**PROBLEM DETAILS**
Copy word for word, please, the lines of the entries below running from the one containing "Image resolution: width=1527" to the one containing "You are a computer-use agent. Image resolution: width=1142", both ends included.

**RECORDS SHOWN**
:::
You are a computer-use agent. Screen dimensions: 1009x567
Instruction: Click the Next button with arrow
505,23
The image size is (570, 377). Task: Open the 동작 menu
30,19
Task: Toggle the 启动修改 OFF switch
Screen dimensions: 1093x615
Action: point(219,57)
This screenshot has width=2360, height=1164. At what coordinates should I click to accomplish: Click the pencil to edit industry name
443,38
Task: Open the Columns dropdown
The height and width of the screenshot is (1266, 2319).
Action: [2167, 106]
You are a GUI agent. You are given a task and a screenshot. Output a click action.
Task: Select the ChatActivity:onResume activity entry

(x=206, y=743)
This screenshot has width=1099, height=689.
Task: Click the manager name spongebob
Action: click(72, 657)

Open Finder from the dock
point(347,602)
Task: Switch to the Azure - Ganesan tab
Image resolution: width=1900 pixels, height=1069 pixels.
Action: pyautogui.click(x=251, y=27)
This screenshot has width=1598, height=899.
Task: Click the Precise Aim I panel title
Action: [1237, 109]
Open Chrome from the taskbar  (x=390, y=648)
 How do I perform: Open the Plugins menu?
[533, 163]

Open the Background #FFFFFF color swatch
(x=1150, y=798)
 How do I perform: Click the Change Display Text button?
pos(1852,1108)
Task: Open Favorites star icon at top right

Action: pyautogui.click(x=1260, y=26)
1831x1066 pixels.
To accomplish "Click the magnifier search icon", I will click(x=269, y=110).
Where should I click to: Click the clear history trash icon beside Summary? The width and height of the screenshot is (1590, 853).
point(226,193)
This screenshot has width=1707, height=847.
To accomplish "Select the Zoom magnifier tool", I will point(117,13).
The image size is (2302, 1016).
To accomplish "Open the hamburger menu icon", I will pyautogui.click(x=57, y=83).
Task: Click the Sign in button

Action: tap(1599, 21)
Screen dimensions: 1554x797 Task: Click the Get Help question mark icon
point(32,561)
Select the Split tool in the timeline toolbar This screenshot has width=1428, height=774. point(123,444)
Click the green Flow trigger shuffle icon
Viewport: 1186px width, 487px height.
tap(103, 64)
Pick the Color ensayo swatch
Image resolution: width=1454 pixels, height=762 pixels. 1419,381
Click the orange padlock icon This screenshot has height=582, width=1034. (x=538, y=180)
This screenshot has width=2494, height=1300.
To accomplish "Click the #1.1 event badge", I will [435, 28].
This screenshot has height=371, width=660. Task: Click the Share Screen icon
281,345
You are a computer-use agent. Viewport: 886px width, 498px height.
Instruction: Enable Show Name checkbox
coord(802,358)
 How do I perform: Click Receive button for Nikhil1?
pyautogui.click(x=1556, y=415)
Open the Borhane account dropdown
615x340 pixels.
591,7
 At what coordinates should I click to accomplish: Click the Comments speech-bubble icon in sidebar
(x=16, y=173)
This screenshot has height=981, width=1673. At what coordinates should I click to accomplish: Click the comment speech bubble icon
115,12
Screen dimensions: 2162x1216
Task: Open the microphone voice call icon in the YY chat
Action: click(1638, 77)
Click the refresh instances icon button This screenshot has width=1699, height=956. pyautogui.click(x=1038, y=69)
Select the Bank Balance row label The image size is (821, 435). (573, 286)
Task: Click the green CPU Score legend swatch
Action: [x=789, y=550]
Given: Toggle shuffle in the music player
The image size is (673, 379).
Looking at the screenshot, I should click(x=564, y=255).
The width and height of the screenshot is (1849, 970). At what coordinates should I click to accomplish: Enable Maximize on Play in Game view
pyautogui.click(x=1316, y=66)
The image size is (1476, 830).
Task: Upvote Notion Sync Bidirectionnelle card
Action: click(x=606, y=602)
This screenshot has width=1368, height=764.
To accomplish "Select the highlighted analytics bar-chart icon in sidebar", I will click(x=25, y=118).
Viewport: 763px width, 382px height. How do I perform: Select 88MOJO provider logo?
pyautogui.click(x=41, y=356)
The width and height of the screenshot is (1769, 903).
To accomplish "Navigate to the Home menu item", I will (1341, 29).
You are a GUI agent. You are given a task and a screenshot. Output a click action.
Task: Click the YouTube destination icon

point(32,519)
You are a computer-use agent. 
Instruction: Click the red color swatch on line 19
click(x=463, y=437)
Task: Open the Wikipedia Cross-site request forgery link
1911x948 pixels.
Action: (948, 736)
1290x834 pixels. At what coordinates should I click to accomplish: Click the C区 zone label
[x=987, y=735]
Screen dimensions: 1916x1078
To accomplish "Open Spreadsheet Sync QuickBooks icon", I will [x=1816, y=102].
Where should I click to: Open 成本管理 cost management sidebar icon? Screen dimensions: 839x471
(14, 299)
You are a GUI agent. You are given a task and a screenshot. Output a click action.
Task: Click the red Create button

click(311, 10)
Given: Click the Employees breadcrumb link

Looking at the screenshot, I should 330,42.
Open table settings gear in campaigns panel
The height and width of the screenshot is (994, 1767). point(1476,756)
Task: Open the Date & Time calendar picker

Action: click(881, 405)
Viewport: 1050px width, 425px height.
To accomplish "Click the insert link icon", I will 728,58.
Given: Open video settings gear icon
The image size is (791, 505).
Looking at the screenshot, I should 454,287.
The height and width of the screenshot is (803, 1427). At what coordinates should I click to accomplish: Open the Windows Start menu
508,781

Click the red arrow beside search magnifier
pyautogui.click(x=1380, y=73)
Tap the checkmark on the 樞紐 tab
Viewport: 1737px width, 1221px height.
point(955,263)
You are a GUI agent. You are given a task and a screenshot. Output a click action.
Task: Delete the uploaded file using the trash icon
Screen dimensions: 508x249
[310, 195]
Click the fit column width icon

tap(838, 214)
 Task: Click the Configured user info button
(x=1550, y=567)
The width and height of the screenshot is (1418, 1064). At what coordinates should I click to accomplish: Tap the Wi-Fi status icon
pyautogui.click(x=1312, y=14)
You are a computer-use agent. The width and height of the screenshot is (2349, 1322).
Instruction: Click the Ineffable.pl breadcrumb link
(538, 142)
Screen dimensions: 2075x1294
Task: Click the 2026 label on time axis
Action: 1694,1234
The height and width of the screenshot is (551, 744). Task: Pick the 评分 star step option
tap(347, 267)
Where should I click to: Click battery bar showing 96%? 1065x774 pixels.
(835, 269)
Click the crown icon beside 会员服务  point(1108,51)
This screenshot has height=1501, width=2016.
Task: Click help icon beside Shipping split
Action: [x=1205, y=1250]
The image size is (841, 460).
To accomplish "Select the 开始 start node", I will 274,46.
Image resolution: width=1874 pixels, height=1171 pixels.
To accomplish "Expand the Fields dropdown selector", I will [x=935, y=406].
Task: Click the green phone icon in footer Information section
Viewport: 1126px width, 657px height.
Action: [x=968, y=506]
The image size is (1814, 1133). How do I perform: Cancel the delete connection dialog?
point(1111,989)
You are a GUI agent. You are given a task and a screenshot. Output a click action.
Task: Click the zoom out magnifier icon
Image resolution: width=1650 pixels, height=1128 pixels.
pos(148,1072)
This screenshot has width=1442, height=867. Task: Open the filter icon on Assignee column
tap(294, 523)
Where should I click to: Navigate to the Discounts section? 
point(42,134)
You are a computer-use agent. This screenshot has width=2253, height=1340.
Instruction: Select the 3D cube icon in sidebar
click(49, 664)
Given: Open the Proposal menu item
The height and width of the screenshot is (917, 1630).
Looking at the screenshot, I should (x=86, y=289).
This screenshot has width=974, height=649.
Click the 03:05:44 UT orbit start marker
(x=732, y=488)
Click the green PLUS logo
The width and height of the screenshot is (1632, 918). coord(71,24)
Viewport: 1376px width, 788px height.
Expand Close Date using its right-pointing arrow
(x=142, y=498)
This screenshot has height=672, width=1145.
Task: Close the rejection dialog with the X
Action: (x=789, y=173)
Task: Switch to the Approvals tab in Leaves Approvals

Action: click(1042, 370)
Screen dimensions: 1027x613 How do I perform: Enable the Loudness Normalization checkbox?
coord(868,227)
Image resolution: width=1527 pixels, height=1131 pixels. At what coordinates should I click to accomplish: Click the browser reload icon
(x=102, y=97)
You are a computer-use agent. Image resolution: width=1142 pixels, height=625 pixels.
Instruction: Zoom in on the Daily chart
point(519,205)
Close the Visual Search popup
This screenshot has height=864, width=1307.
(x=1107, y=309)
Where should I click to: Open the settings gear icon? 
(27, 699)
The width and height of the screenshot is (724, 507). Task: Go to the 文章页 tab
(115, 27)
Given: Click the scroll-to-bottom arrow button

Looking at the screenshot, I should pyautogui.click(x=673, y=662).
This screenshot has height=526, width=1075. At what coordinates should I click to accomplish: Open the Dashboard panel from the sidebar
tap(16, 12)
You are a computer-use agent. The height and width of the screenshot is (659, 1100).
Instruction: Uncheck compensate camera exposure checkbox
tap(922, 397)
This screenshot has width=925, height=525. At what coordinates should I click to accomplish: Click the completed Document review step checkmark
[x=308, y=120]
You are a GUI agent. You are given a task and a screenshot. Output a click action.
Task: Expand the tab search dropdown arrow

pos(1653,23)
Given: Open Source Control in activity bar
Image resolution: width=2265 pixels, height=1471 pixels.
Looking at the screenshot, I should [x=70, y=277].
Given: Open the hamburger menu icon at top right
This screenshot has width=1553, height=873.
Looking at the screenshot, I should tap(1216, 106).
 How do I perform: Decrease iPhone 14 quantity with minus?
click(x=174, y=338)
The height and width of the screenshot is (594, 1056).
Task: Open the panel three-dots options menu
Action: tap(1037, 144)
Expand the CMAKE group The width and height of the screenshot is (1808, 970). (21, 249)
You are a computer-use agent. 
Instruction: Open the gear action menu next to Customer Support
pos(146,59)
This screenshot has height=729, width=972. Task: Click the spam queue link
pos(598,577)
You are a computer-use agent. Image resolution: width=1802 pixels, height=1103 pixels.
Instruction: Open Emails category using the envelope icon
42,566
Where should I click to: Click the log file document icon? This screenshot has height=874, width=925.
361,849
:::
**EXERCISE SOLUTION**
Image resolution: width=1527 pixels, height=1131 pixels. At what coordinates should I click to accomplish: Click the browser reload icon
(x=102, y=97)
You are a computer-use agent. Image resolution: width=1142 pixels, height=625 pixels.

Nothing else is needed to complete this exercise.